(Task data begins)

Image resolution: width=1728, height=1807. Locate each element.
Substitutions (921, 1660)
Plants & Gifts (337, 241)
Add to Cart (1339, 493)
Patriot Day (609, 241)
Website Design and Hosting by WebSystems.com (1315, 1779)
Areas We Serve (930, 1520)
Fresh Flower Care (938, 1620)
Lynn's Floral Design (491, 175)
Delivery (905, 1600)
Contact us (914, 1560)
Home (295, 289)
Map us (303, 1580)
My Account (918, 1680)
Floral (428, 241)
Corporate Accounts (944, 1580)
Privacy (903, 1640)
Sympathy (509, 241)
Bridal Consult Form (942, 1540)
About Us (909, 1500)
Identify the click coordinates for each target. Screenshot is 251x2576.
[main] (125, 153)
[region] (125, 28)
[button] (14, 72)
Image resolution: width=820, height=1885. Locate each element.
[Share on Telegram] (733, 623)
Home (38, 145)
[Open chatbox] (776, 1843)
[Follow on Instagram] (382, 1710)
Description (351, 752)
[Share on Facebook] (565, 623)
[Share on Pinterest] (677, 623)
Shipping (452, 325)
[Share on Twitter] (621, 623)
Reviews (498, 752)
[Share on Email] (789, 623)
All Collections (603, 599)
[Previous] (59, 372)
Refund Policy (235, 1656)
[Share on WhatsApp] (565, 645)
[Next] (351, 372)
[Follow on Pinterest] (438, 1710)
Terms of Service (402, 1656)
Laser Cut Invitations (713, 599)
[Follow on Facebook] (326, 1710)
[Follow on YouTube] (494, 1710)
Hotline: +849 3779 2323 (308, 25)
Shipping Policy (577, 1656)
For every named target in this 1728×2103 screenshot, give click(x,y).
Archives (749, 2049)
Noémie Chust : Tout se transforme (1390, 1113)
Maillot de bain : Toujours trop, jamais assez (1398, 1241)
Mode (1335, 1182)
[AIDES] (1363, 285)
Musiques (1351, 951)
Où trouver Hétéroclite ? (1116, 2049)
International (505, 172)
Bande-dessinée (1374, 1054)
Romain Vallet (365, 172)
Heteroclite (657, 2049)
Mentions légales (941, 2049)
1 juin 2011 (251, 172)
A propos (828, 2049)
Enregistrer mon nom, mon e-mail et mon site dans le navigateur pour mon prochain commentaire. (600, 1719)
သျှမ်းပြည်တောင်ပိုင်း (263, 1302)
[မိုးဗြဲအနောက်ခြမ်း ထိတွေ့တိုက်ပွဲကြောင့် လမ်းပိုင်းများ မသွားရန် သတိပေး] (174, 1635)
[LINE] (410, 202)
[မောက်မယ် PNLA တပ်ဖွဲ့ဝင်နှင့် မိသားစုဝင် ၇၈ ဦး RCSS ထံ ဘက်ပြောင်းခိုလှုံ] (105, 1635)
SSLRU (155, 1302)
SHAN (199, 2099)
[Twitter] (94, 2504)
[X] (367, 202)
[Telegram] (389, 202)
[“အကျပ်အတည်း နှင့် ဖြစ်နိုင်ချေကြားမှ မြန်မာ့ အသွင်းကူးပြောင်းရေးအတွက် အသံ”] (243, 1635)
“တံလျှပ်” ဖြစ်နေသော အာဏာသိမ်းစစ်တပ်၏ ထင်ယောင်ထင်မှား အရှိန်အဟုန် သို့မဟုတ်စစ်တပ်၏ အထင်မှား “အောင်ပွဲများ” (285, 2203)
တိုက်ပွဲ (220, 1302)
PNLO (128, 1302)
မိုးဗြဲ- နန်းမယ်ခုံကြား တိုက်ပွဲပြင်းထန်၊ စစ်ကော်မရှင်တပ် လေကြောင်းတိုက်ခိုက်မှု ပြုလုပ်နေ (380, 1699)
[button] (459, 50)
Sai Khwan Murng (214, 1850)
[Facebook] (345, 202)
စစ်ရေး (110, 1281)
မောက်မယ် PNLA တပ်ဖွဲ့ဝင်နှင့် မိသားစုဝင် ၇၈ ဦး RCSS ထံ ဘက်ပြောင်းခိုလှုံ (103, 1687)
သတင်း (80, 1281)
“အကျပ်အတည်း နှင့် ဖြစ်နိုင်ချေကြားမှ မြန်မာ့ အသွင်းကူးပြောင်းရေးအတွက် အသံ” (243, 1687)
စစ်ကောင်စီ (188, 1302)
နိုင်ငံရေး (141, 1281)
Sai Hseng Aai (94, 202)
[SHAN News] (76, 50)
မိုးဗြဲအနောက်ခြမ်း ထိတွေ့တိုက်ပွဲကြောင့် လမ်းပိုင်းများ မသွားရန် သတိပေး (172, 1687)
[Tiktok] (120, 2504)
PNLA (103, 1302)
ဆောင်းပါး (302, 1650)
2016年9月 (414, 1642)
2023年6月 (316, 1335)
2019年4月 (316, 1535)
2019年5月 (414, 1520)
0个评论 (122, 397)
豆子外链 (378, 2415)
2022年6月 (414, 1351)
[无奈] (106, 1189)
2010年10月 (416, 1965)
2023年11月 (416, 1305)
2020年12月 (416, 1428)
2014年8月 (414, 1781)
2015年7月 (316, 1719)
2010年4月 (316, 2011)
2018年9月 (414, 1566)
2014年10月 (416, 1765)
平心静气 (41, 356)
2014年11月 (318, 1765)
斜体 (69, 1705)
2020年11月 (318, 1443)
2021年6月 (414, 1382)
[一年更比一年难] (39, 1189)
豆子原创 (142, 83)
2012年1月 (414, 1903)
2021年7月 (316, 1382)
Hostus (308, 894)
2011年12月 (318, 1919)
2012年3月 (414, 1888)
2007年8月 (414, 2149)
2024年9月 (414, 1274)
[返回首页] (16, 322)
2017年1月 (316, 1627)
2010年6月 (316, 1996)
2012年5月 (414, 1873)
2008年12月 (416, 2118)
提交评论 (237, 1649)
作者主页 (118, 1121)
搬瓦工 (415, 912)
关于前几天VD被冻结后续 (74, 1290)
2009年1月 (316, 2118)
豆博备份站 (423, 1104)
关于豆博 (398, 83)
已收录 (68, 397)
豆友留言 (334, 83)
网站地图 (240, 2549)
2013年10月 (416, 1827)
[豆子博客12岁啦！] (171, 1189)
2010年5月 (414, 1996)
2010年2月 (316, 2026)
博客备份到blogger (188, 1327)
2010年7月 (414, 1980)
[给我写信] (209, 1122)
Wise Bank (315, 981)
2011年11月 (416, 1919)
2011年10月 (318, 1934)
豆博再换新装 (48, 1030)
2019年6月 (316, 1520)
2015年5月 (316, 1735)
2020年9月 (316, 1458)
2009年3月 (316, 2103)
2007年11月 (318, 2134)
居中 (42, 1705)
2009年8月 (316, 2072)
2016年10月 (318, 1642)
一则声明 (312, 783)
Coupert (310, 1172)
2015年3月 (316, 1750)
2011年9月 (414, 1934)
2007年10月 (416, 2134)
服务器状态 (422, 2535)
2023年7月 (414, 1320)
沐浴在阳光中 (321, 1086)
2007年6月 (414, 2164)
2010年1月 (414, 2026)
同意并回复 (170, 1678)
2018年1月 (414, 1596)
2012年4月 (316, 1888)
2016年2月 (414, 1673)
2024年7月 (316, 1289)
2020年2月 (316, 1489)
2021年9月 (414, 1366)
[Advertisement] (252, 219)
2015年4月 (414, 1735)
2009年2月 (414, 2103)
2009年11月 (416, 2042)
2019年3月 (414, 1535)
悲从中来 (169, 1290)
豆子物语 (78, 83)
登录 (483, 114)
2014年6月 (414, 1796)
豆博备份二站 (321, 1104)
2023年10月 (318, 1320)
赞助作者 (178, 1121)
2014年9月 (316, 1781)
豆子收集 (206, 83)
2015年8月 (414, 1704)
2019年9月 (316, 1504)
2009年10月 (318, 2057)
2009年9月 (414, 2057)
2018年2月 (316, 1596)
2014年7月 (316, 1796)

(Task data ends)

▶ _What to produce_: Reproduce every line of the entries above, unchanged, from the very first one down to and including the line containing "Shipping Policy (577, 1656)".

▶ _Solution to this task_:
Image resolution: width=1728, height=1807. Locate each element.
Substitutions (921, 1660)
Plants & Gifts (337, 241)
Add to Cart (1339, 493)
Patriot Day (609, 241)
Website Design and Hosting by WebSystems.com (1315, 1779)
Areas We Serve (930, 1520)
Fresh Flower Care (938, 1620)
Lynn's Floral Design (491, 175)
Delivery (905, 1600)
Contact us (914, 1560)
Home (295, 289)
Map us (303, 1580)
My Account (918, 1680)
Floral (428, 241)
Corporate Accounts (944, 1580)
Privacy (903, 1640)
Sympathy (509, 241)
Bridal Consult Form (942, 1540)
About Us (909, 1500)
Identify the click coordinates for each target. Screenshot is 251x2576.
[main] (125, 153)
[region] (125, 28)
[button] (14, 72)
Image resolution: width=820, height=1885. Locate each element.
[Share on Telegram] (733, 623)
Home (38, 145)
[Open chatbox] (776, 1843)
[Follow on Instagram] (382, 1710)
Description (351, 752)
[Share on Facebook] (565, 623)
[Share on Pinterest] (677, 623)
Shipping (452, 325)
[Share on Twitter] (621, 623)
Reviews (498, 752)
[Share on Email] (789, 623)
All Collections (603, 599)
[Previous] (59, 372)
Refund Policy (235, 1656)
[Share on WhatsApp] (565, 645)
[Next] (351, 372)
[Follow on Pinterest] (438, 1710)
Terms of Service (402, 1656)
Laser Cut Invitations (713, 599)
[Follow on Facebook] (326, 1710)
[Follow on YouTube] (494, 1710)
Hotline: +849 3779 2323 (308, 25)
Shipping Policy (577, 1656)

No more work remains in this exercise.